We can be mindful of this while also being careful of enmeshment—the extreme end of collectivism—where we forfeit our unique selfhood for the sake of the collective. The hope is to be united rather than to be uniform. The goal is not sameness. To refer back to the earlier definitions, we remember that there is an emphasis on the distinct self as much as there is with the community.

Ancestral Medicine

Whenever I teach about finding our ancestral medicine, BIPOC participants sometimes anticipate the most grand or even otherworldly answers. I can understand this, because this used to be me. But what I’ve come to find in my work and my personal formation is that ancestral medicine might exist in our everyday lives already. In fact, our medicine might already be in our cupboards, pantries, and refrigerators.

I am one of the Filipinos who lightly picks on my parents for using Vicks VapoRub for every sickness that could possibly exist. What I have underestimated is that the menthol in Vicks has healing properties that relieve muscle strains, reduce inflammation, and alleviate fevers and even rashes. Menthol also lowers cortisol (a stress hormone) in the blood, which means it can reduce anxiety.

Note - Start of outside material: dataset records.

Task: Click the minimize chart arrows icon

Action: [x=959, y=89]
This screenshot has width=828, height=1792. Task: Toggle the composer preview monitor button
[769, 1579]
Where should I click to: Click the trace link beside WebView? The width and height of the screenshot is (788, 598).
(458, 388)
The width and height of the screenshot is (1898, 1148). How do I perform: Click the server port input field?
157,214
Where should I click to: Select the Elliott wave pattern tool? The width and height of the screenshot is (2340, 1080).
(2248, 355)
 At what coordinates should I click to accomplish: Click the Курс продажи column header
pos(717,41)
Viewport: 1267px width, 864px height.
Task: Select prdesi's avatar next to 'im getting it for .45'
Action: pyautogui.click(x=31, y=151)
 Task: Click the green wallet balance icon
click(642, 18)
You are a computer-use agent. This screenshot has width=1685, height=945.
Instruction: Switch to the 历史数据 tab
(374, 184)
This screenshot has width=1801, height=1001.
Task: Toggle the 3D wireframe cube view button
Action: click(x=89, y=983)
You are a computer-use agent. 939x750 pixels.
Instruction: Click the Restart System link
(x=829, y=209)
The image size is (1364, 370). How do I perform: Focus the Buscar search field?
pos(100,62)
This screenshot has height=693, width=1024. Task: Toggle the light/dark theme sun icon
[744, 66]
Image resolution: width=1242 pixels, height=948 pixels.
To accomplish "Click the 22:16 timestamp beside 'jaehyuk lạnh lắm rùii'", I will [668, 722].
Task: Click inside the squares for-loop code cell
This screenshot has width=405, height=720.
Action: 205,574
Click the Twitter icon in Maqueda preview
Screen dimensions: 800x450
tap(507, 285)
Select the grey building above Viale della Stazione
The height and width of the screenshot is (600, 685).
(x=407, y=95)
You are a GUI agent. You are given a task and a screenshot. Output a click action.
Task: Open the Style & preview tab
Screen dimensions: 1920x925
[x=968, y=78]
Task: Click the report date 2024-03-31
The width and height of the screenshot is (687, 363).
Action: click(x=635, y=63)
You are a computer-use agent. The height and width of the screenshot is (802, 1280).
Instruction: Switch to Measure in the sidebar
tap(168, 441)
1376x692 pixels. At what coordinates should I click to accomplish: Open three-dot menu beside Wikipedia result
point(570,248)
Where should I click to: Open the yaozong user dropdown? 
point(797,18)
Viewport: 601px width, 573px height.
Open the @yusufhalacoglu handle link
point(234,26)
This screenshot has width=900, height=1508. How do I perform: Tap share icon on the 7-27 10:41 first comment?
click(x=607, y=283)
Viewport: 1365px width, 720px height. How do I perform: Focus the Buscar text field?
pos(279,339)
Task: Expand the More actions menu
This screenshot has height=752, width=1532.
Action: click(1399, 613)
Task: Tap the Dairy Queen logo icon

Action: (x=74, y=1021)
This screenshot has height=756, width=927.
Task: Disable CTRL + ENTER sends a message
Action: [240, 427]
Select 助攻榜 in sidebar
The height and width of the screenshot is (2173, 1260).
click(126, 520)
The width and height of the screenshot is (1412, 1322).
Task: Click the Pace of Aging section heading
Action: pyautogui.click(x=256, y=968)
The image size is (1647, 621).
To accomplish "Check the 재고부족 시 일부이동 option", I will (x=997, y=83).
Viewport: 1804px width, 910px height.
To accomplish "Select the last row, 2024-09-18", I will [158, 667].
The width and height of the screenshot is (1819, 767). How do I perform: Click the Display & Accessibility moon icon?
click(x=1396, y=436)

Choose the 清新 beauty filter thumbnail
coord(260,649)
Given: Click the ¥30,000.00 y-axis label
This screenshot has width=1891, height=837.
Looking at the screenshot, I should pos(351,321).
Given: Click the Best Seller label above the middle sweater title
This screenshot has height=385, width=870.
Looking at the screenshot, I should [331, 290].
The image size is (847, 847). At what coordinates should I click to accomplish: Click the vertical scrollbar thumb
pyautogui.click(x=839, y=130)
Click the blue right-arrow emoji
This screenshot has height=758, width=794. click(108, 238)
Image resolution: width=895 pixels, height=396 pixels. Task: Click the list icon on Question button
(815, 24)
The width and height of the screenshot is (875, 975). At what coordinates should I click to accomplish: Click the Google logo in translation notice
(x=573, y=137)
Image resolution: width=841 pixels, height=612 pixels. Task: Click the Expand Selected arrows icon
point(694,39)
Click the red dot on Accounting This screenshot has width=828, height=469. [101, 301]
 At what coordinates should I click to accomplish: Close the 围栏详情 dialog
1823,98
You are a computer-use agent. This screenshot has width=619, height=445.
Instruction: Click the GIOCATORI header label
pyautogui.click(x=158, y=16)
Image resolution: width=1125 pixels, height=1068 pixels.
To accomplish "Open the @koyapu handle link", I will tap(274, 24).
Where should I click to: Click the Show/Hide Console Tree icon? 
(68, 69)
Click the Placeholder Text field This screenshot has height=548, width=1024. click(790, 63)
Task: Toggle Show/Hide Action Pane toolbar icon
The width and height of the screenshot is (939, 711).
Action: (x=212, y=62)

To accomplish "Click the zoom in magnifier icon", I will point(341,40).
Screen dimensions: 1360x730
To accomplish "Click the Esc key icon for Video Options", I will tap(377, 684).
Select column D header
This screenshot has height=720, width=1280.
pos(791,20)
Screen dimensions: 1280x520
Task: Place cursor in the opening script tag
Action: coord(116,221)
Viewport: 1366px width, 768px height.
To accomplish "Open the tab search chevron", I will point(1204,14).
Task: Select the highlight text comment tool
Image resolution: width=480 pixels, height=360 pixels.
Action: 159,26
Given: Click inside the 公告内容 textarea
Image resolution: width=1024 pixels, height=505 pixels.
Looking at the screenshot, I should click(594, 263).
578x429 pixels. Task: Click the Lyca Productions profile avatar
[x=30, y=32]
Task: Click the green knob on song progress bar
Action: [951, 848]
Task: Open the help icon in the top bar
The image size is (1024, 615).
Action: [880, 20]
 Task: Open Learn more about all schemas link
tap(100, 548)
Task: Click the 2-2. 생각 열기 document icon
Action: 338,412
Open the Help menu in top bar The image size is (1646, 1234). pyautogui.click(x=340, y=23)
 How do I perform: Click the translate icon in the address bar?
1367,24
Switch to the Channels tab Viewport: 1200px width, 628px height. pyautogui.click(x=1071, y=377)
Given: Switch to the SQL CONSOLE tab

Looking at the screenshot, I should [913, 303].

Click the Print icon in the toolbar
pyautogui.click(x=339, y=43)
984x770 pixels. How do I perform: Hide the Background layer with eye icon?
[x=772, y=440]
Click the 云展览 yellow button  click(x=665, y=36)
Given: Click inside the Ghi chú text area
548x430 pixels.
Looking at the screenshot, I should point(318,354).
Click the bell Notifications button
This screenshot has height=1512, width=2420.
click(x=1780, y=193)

Many of the natural foods, drinks, ointments, and oils our parents and elders give us (in some cases, insist upon us) are anti-inflammatory and have medicinal properties. This could range from the green tea that has bioactive compounds, to the coconut oil my mother constantly tells me to gargle every night, only to find out later about its antimicrobial properties.

Is it possible that the compass guiding us toward our healing points us back to ourselves and our relationships? The relationships with our communities, the natural world, our roots, and our ancestors. 

“You are not defective” is a refrain Resmaa Menakem speaks to the BIPOC community, specifically to Black women. What he means by this is that we exist in a system that causes, aggravates, and spotlights our trauma. We can choose to evolve and shift from this narrative. We can courageously confront and move through our pain from oppression, while also returning to the healing properties of who we are. How does that make us defective? We are more than just whole. We are the medicine.